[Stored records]
========

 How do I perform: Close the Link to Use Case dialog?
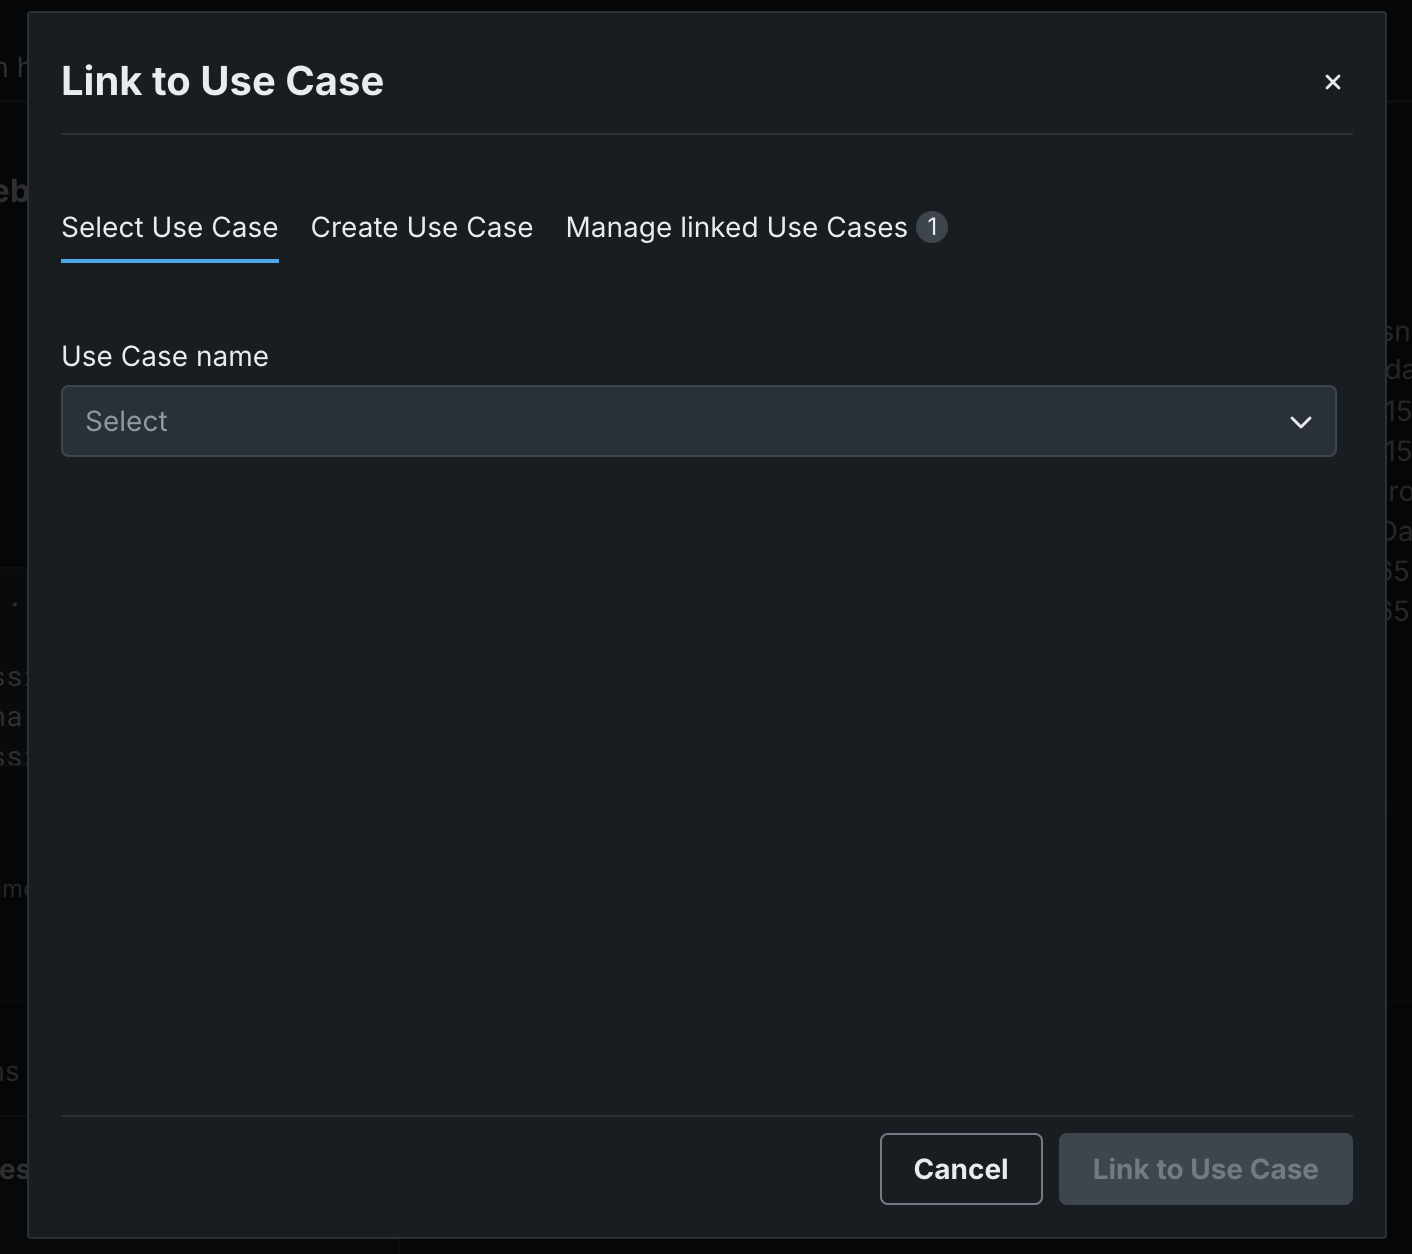1332,82
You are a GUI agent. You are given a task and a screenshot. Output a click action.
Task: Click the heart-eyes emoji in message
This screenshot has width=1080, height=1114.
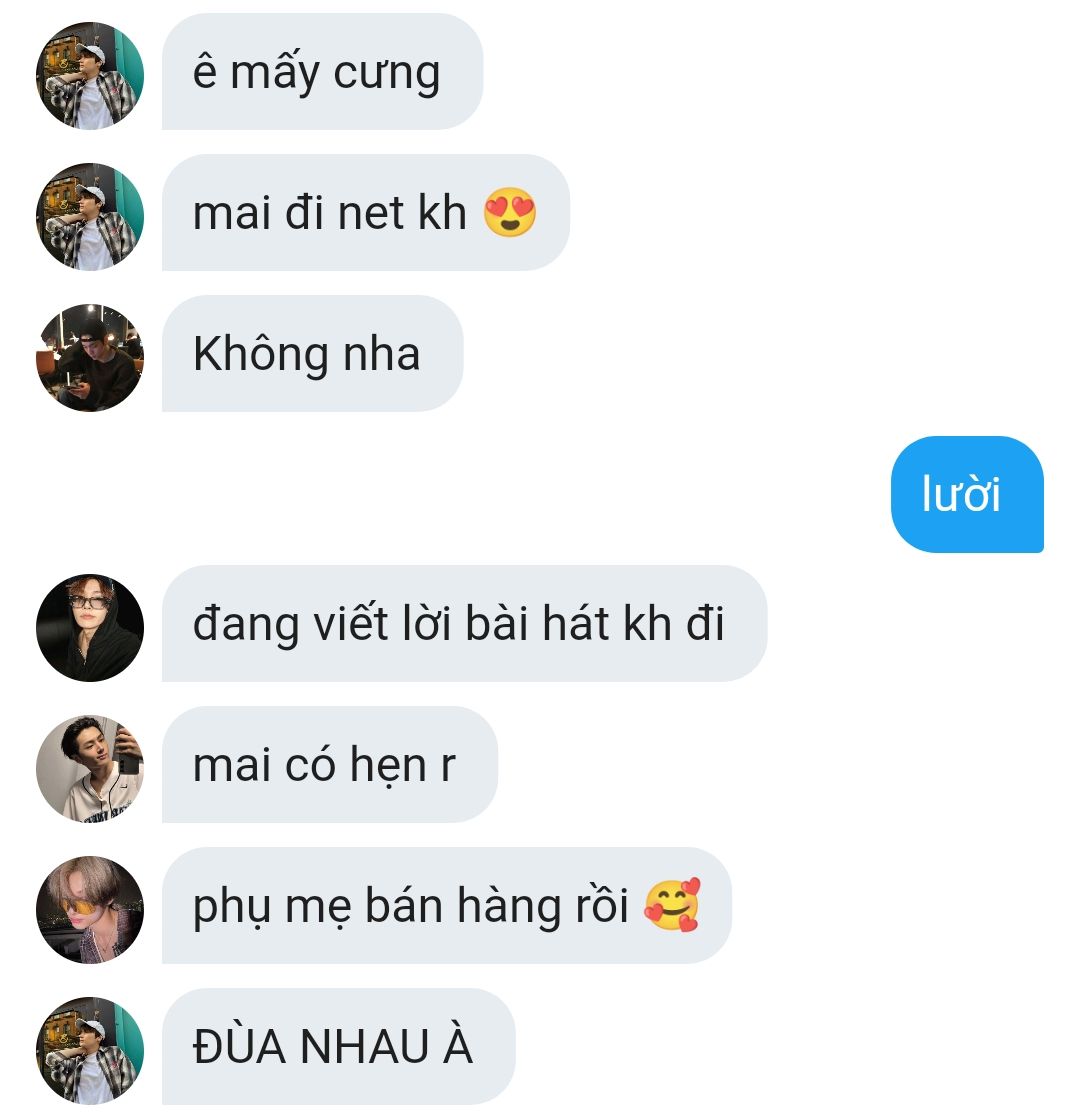coord(509,212)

========

▶ [What to produce]: Find each line in the listing above that contains the string "screenshot" and copy it out in full. Case counts when matching.

▶ [Completed exercise]:
You are a GUI agent. You are given a task and a screenshot. Output a click action.
This screenshot has width=1080, height=1114.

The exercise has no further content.